EXERCISE BRIEF.
What do the lines from the one containing "Where should I click to: Tap" through the end of the entries say? Quote them exactly, and only them.

DATA PROVIDED.

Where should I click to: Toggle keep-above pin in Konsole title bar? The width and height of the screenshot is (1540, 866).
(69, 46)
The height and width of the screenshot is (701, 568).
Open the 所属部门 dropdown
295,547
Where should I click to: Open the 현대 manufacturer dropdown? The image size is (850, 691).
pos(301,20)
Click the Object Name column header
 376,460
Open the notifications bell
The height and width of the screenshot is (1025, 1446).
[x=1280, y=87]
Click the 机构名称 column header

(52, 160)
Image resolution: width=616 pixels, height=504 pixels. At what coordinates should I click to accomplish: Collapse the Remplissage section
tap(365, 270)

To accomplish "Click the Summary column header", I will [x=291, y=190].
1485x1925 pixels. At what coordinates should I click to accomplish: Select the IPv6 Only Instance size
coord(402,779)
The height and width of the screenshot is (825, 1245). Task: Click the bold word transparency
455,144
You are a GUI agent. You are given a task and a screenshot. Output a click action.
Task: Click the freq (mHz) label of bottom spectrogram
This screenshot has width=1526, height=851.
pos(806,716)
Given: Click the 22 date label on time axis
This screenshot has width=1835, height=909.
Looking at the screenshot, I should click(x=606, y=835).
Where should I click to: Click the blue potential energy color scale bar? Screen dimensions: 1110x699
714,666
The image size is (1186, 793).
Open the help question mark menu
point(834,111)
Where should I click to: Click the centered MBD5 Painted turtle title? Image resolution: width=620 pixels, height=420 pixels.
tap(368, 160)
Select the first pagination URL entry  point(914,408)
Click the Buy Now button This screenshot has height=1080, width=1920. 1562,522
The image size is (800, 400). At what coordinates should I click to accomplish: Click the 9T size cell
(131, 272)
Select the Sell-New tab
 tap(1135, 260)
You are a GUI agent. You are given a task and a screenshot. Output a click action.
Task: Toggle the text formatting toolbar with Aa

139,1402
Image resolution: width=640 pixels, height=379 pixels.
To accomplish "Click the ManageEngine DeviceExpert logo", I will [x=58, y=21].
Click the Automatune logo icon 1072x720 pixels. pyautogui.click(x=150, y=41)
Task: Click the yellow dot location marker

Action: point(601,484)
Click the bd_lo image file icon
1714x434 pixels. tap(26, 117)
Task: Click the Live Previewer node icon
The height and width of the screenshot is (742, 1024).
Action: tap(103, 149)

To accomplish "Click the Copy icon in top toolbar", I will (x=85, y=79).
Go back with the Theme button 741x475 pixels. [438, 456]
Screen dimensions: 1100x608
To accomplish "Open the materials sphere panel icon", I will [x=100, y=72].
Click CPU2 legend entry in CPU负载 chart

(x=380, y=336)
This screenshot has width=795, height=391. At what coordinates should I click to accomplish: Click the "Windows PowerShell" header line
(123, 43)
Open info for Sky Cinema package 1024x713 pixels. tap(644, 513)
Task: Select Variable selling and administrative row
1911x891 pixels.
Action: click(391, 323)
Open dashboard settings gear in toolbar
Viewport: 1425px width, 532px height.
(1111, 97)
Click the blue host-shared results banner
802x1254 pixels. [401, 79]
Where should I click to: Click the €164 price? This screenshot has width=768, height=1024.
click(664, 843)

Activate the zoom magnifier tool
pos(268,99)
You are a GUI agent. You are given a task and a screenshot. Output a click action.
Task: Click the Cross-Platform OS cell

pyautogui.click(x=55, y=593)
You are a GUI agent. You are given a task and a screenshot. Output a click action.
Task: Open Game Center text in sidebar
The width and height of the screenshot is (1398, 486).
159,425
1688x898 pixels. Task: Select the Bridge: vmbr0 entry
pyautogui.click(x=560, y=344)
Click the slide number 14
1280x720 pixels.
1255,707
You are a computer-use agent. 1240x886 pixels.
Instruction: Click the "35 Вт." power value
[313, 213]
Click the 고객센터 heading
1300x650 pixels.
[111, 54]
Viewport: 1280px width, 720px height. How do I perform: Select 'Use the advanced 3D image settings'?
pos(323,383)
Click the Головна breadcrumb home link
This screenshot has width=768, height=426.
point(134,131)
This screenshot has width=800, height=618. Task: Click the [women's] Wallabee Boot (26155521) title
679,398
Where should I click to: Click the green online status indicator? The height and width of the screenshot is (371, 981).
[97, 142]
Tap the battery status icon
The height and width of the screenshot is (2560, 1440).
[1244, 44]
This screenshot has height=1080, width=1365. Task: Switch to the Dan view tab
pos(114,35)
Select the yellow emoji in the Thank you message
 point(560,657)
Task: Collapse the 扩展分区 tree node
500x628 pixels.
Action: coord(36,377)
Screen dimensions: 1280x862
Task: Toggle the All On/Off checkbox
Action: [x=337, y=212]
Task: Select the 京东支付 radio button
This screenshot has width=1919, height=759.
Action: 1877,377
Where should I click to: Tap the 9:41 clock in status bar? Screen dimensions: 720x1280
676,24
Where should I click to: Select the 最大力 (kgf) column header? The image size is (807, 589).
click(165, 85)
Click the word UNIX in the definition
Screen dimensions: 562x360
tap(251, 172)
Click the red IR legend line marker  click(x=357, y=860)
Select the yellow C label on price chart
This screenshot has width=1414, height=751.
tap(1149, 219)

EXERCISE RESULT.
Where should I click to: Tap the 9:41 clock in status bar? Screen dimensions: 720x1280
676,24
Where should I click to: Select the 最大力 (kgf) column header? The image size is (807, 589).
click(165, 85)
Click the word UNIX in the definition
Screen dimensions: 562x360
tap(251, 172)
Click the red IR legend line marker  click(x=357, y=860)
Select the yellow C label on price chart
This screenshot has width=1414, height=751.
tap(1149, 219)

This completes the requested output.